Development of hybrid exosome-mimetic nanoparticles for eye disease

Abstract

Topical instillation is the most common route of ocular drug delivery due to its ease of administration and high patient compliance. However, with the complex structure and numerous barriers of the eye, the bioavailability of drugs administered topically is <5%. Thus, there is a need to introduce a new drug delivery system for ocular medications to overcome the low bioavailability. Cell-derived nanovesicles (CDNs) are exosome-mimetic vesicles with a superior production capability and possess membrane proteins that aid in cellular uptake. However, the CDNs exhibit a negative surface charge and would experience electrostatic repulsion to the corneal tissues. Consequently, the electrostatic repulsion would reduce the adsorption of the CDNs onto the corneal surface, affecting their cellular uptake and permeation. Thus, in this study, the aim was to hybridize CDNs with cationic materials to introduce a positive surface charge. This was done by centrifugal serial extrusion. Hybrid CDNs were synthesized using chitosan, polyallylamine hydrochloride (PAH), and dioleoyl-3-trimethylammonium propane (DOTAP).

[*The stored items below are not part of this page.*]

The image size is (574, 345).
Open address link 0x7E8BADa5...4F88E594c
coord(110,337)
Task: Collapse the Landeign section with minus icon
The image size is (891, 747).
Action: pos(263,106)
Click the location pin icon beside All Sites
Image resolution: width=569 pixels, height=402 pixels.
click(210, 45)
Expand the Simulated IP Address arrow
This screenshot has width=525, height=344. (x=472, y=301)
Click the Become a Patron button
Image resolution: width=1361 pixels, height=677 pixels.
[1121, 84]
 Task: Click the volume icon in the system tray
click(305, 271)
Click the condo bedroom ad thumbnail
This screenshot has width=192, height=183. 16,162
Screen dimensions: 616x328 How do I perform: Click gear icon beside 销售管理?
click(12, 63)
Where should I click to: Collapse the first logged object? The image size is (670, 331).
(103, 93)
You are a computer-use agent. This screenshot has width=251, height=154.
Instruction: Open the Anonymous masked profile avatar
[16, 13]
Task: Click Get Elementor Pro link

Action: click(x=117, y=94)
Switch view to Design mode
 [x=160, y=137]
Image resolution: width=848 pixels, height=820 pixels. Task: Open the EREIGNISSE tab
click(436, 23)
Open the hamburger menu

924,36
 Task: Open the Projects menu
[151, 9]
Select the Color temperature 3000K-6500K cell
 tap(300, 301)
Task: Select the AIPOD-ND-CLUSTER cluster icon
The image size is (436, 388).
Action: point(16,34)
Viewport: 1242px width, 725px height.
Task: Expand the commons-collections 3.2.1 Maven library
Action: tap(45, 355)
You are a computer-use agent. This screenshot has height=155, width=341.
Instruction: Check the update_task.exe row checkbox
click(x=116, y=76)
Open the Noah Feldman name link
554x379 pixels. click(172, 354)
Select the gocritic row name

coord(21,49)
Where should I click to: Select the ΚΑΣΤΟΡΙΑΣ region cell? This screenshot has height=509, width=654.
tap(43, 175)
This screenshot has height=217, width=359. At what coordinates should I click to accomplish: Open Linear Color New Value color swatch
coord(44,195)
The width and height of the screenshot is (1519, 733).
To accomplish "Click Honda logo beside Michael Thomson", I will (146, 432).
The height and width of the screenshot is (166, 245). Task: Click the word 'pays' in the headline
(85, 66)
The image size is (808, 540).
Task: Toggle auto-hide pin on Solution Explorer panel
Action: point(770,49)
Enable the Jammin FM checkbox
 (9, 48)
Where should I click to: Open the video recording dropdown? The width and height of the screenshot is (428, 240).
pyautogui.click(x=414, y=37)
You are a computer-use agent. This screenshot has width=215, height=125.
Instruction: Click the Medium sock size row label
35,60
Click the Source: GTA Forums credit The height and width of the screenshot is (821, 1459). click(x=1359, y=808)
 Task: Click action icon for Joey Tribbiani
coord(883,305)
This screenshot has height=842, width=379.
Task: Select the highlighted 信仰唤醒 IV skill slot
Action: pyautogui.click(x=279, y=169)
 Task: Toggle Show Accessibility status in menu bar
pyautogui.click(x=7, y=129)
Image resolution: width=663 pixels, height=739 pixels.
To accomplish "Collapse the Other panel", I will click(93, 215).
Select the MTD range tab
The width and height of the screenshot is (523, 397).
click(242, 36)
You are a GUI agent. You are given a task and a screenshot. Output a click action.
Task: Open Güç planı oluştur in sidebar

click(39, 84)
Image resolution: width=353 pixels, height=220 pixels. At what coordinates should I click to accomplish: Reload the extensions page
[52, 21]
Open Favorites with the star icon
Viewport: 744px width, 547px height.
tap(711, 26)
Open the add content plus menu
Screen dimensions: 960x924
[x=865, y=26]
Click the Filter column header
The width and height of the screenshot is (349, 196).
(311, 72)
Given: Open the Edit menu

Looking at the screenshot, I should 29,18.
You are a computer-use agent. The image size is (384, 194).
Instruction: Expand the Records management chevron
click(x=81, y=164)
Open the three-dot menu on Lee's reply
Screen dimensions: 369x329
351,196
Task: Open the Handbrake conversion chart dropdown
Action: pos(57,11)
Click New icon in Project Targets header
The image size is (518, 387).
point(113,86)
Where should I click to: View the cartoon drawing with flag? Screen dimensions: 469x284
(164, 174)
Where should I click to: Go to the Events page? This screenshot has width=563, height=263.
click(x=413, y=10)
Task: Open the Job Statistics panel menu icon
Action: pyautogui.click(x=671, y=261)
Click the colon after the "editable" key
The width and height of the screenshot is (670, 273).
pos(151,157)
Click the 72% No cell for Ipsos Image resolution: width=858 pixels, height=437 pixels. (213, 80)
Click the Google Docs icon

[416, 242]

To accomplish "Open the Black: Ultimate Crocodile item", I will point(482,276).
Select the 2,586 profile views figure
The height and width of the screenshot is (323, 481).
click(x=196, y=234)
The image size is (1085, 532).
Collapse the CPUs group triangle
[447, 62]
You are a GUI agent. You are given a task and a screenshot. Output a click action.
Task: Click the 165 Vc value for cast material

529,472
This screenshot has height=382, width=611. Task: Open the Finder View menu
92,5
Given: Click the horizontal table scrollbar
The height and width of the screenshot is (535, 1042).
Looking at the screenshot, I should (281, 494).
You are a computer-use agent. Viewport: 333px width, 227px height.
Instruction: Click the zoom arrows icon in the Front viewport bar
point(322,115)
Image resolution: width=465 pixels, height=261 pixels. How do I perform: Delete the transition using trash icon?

The hybrid CDNs were then characterized by nanoparticle tracking analysis and zeta potential (ZP), for hydrodynamic size and surface charge, respectively. The hybridization was shown to reduce the negative surface charge of the CDNs through the integration of cationic materials with the CDN membrane. DOTAP and PAH had shown good integration with CDNs, creating cationic hybrid CDNs with a zeta potential of 2.73 mV and 2.19 mV, respectively. Hence, DOTAP and PAH hybrid CDNs have the potential to be used as an ocular drug delivery system. Although chitosan had integrated with CDNs, the chitosan-hybrid CDNs failed to exhibit a positive ZP and were deemed unsuitable for this application.